HELEN: The restaurant business is considered to be one of the most stressful industries in the world. How do you keep looking so ageless?
SUSUR: [laughs] I think I look like Yoda! You know, my 91-year-old father passed away last month, and one of the lessons I learned him and my mother is that if you are healthy, you can have all you want in life. My mother, who is almost 90 now, encouraged me to always eat healthfully (depression makes you eat too much sugar) and be sporty (I went to Kung Fu school). Yes this is a stressful business, but exercise maintains your high spirits. I try to do yoga or workout before work, and I tell my sons, now, to workout for work. I am also very calculated with what I eat; Lately I’m eating a little too much starch.

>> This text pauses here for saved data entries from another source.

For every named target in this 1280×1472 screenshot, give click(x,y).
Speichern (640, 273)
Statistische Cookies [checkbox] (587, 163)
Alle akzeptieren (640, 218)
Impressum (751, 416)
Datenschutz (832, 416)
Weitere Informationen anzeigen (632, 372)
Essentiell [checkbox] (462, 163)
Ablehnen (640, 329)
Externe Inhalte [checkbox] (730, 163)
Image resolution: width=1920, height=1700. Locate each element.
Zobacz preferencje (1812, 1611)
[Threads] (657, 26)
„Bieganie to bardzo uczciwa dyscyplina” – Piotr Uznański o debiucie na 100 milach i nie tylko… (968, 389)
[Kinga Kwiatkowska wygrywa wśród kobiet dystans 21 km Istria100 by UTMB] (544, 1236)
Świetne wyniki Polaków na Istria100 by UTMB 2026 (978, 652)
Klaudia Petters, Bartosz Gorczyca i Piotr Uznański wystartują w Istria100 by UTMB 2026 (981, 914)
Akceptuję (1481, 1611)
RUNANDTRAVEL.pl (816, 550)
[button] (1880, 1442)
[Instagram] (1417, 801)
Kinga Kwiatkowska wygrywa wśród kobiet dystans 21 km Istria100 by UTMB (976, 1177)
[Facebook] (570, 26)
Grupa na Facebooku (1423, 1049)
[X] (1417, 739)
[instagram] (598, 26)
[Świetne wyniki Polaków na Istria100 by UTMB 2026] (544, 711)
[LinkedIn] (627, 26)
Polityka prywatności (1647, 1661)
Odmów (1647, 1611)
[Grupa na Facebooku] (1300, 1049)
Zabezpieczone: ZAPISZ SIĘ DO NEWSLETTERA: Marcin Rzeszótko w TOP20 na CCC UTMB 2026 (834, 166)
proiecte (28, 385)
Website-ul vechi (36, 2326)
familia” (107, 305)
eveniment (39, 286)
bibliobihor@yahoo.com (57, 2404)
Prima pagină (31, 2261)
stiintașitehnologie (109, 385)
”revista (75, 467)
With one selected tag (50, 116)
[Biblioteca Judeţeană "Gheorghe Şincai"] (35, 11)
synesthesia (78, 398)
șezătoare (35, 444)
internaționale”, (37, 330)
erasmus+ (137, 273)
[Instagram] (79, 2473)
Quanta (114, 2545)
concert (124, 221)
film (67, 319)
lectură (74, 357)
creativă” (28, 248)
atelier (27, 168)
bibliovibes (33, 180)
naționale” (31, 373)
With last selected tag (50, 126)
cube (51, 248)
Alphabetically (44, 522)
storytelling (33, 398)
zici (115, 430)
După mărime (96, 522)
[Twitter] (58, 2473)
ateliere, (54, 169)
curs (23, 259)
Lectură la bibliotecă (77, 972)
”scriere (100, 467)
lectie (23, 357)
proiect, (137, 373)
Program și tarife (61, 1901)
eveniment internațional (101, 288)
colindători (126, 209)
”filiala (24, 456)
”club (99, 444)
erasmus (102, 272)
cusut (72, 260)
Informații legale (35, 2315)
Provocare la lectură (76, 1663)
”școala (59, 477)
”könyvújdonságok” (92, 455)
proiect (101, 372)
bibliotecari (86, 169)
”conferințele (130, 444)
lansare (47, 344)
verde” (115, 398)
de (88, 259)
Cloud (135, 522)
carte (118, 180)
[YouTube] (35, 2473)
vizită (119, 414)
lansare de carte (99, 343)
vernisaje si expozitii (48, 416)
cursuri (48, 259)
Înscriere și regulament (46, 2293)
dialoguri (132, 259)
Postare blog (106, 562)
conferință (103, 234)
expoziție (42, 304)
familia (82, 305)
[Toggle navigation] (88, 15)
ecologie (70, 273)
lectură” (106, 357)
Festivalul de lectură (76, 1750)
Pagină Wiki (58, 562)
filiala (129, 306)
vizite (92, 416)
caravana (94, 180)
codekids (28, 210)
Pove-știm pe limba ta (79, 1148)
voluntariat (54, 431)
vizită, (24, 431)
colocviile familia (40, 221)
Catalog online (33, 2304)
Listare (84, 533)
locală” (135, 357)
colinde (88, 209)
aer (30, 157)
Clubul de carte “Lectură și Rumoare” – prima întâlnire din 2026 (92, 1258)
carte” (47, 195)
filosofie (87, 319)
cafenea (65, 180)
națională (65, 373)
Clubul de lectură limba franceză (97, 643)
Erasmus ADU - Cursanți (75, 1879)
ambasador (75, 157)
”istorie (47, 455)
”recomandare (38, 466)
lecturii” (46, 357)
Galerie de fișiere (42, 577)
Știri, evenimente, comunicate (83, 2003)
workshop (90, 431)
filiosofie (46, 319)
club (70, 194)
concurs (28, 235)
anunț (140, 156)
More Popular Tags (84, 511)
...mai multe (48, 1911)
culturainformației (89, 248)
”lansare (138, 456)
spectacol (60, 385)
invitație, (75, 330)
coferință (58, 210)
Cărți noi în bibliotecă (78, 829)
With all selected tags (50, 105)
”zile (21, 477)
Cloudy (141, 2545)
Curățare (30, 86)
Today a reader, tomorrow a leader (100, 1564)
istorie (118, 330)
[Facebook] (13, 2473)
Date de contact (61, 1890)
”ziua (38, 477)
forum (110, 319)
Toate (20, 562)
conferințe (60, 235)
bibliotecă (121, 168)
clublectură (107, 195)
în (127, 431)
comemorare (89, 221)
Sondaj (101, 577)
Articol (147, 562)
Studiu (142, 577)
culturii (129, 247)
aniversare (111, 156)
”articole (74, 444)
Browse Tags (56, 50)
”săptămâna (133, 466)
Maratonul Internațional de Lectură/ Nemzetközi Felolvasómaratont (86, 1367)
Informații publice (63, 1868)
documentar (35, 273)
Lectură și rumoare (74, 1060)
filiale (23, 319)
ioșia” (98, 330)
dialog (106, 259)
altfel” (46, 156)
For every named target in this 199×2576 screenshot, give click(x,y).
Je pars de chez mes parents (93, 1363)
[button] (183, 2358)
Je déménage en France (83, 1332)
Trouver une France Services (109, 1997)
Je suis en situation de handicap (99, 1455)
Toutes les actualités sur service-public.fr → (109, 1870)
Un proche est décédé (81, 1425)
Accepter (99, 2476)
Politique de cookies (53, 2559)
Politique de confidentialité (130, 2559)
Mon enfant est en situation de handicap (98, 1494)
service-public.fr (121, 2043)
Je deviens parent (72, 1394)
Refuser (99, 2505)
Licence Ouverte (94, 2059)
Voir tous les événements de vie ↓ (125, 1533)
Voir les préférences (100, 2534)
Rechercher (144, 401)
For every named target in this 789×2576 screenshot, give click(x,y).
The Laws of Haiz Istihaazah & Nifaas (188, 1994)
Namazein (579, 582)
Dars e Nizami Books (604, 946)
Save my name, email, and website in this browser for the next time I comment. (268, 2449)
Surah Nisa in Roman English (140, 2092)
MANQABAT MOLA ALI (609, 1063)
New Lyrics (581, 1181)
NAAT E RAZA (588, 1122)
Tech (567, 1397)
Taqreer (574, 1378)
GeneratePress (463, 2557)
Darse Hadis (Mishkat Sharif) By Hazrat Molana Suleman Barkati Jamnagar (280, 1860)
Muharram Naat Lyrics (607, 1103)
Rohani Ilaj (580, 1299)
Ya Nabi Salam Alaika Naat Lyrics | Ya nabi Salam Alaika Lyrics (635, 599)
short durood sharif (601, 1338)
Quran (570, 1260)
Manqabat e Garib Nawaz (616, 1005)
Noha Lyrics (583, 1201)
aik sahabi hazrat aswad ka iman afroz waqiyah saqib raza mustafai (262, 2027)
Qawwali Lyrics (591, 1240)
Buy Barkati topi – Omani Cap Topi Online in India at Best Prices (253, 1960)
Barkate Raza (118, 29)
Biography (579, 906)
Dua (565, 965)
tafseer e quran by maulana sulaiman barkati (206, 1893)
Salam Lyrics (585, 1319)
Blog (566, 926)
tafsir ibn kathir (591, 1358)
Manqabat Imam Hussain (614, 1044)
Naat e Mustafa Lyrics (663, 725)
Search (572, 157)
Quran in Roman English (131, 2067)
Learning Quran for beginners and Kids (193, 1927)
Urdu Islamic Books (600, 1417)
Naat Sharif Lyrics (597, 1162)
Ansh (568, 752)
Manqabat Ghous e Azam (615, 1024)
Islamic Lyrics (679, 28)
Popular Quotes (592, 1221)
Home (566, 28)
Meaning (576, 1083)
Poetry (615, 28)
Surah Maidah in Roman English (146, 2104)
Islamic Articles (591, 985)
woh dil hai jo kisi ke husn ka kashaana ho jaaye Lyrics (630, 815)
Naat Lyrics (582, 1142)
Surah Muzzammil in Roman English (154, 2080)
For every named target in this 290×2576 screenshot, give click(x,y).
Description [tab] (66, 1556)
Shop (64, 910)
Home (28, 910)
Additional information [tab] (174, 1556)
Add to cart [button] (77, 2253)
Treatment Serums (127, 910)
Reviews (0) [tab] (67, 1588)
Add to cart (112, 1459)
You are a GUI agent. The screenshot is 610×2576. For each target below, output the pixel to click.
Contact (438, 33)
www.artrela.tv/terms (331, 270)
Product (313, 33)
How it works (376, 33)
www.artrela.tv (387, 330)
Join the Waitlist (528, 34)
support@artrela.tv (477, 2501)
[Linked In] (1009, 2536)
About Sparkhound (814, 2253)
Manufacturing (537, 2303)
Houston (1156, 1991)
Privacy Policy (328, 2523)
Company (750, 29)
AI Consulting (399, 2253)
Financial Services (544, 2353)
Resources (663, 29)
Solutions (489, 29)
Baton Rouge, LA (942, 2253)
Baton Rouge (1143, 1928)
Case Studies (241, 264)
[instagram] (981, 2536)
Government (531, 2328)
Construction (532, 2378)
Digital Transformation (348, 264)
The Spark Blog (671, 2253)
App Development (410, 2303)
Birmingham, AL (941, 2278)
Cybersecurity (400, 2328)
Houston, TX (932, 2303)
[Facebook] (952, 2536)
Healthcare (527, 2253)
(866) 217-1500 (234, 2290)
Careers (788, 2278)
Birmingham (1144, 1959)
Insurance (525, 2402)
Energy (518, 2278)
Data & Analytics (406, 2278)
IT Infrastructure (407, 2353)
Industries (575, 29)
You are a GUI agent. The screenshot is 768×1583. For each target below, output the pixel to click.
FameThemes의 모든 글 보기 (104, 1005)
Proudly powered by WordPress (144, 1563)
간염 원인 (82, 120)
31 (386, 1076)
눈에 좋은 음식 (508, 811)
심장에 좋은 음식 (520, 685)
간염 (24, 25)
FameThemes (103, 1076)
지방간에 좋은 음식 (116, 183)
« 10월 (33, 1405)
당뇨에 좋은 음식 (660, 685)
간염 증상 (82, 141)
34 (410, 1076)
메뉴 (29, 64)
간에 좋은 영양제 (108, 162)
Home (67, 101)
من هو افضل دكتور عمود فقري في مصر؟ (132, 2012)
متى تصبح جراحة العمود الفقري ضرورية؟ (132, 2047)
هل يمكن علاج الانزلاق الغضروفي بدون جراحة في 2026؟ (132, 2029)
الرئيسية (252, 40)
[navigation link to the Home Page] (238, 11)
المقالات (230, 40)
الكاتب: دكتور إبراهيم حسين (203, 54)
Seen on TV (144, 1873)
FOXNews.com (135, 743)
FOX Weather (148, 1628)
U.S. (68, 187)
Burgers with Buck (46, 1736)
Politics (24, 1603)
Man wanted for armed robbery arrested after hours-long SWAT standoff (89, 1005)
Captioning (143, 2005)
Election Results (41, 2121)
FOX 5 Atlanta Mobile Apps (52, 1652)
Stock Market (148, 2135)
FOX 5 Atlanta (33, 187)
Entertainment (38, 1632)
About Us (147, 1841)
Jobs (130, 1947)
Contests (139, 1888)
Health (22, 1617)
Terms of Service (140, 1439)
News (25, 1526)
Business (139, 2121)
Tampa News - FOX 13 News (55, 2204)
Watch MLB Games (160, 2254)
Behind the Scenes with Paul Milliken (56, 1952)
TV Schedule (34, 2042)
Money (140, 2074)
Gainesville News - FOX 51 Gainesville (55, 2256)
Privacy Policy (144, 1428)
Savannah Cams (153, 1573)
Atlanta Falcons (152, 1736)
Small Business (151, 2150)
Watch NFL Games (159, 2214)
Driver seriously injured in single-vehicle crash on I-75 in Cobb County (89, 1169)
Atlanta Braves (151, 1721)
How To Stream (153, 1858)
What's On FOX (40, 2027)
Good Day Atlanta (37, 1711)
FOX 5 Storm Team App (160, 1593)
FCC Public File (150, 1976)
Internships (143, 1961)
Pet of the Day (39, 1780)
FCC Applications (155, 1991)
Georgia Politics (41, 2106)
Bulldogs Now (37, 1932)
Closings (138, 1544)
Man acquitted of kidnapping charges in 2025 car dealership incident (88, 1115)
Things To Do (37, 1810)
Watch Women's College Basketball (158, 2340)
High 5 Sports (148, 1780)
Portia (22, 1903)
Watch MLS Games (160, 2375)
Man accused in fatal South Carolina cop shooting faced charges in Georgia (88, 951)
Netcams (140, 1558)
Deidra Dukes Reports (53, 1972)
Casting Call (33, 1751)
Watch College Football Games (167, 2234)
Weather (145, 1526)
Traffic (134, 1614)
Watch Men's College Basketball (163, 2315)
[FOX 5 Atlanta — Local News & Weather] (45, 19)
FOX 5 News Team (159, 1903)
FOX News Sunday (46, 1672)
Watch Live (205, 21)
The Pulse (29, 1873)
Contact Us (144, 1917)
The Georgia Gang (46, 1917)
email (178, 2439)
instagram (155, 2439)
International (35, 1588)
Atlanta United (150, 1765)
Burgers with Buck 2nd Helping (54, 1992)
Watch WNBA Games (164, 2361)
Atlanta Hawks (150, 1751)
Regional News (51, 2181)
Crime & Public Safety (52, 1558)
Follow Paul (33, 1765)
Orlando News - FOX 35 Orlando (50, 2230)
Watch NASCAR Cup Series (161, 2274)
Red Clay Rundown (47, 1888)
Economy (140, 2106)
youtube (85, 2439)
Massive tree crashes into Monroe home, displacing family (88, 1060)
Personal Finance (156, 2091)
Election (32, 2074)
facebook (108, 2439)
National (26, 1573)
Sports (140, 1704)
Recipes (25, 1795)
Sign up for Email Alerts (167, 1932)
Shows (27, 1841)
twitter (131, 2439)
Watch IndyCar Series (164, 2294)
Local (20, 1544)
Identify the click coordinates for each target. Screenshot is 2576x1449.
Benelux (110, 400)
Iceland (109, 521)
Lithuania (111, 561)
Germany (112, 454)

HELEN: I notice that the menu here at Bent is very seafood-centric. Seafood is touted in North America for being a powerful anti-aging food, but it’s always been a big part of the Eastern diet. What are your thoughts on that?
SUSUR: Back in Hong Kong, we ate seafood 3-4 times a week, at least. It’s light and filling, and is one of the best sources of protein and healthy omega-3s.
HELEN: Where do you think the saying “Asians never age” come from?
SUSUR: [laughs] I think its because we are a very reserved culture. We don’t use our expressions as much as Europeans—they laugh and get angry every day—whereas Chinese people always look serious. It’s not because we are always serious, it’s our “thinking face.” We are focused and concentrating!
HELEN: Since your sons are managing Bent, do you have more time for yourself these days?
SUSUR: I am actually working harder than I used to! Because I want to show them all the goodness in this business, I am more focused on working with them closely to instill in them the high standards I’m used to, so they can be proud and excited to go to work.
HELEN: Has your work/life balanced changed with age?
SUSUR: My focus has changed from being surrounded with family and interesting staff. One of main changes is that I don’t react to situations right away. I put on my thinking face. I am more understanding and open-minded these days, and it helps with creativity.
HELEN: What fuels your creativity?
SUSUR: Travel, people, and boredom.
HELEN: What goes on in your head when creating a new dish?
SUSUR: I start by understanding the dish’s originality. I look at the side, the top, the bottom, and make small changes. It doesn’t always have to be new new new.
HELEN: You’re known as a devoted family man, what is your motto for good parenting?
SUSUR: If you have smart parents, your kids are going to be smart. If you have stupid parents, you’re going to have stupid kids. And that has nothing to do with education. You need to set high standards for children on everything, especially food. For example, just the other day my tennis coach told me he was drinking a lot of Coca-Cola and wanted to stop. That made me think about my boys growing up. They don’t drink much cola now—or even alcohol—because I never had it in the house when they were young.
HELEN: Both of your eldest sons have tattoo sleeves. Is this cool with you?
SUSUR: I am totally cool with it! Those are small things. As long they are the same people when I look into their eyes. But if one day they say “I don’t like Chinese”, then I have a problem with that.